Problem requirements:
Leave the pictures out, and repeat exactly every line from the one with "You are a GUI" through the end of the data below.

▶

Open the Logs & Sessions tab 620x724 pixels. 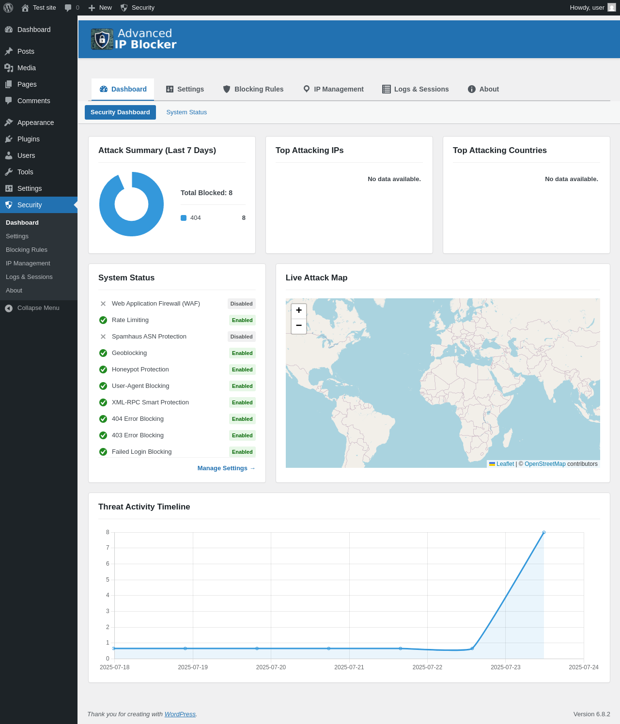(416, 89)
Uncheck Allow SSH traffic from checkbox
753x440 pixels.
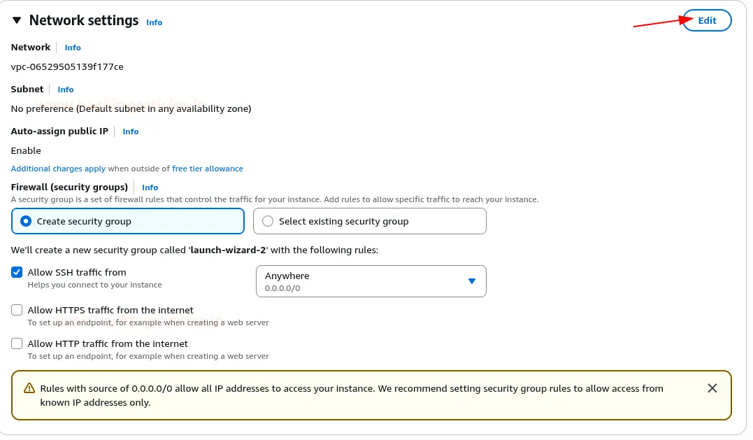click(17, 272)
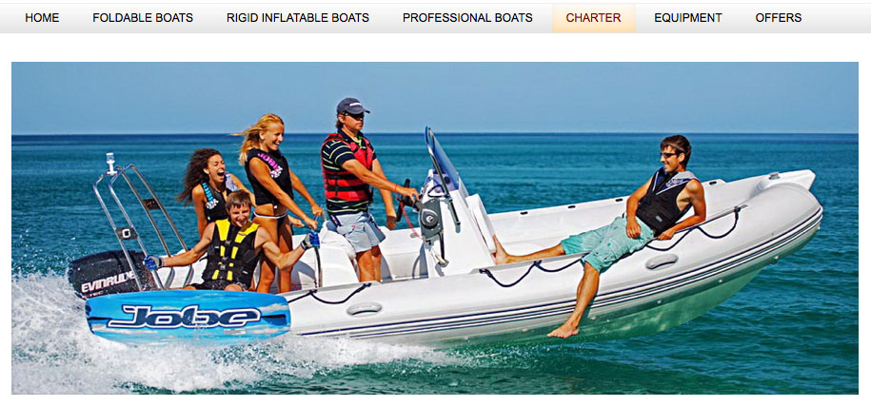View the OFFERS menu link
Viewport: 871px width, 407px height.
(x=779, y=18)
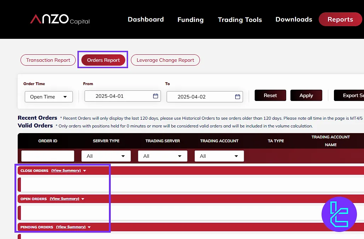Open the From date calendar icon
364x239 pixels.
(x=155, y=96)
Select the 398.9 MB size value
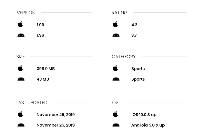The image size is (204, 137). [45, 69]
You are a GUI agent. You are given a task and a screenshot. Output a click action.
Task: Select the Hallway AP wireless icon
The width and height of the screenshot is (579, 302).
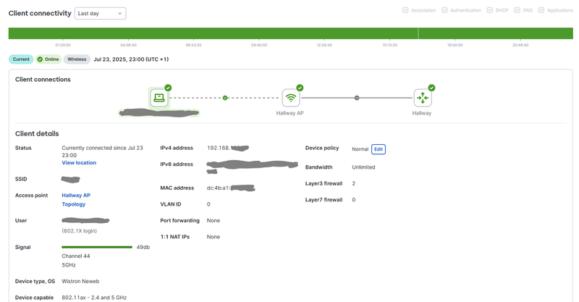(291, 98)
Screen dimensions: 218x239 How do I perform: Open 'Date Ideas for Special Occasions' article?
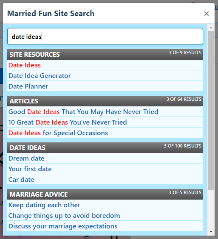tap(58, 133)
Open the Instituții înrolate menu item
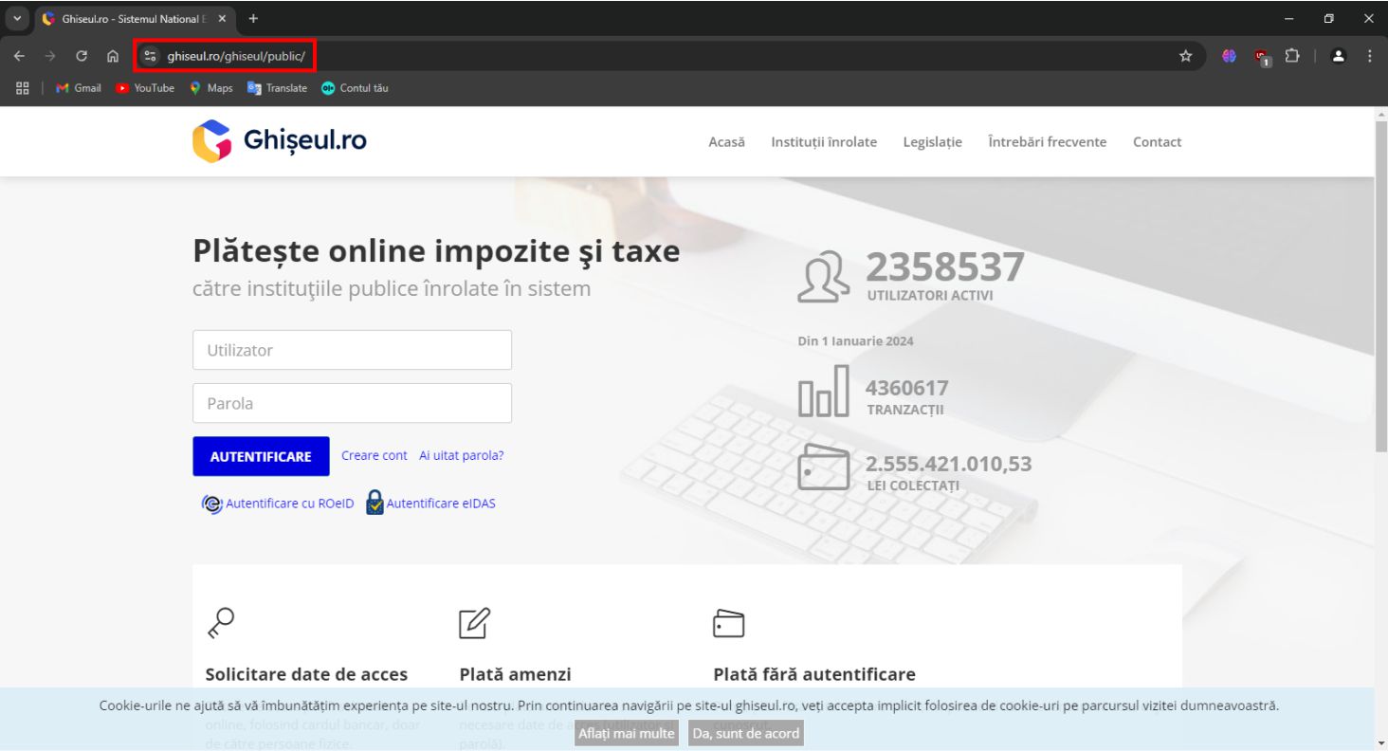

◀

Solution for this problem:
You are a GUI agent. You are given a task and a screenshot. Output a click action.
Task: Select the Hallway AP wireless icon
The width and height of the screenshot is (579, 302).
(291, 98)
Screen dimensions: 218x239 How do I perform: Open 'Date Ideas for Special Occasions' article?
tap(58, 133)
Open the Instituții înrolate menu item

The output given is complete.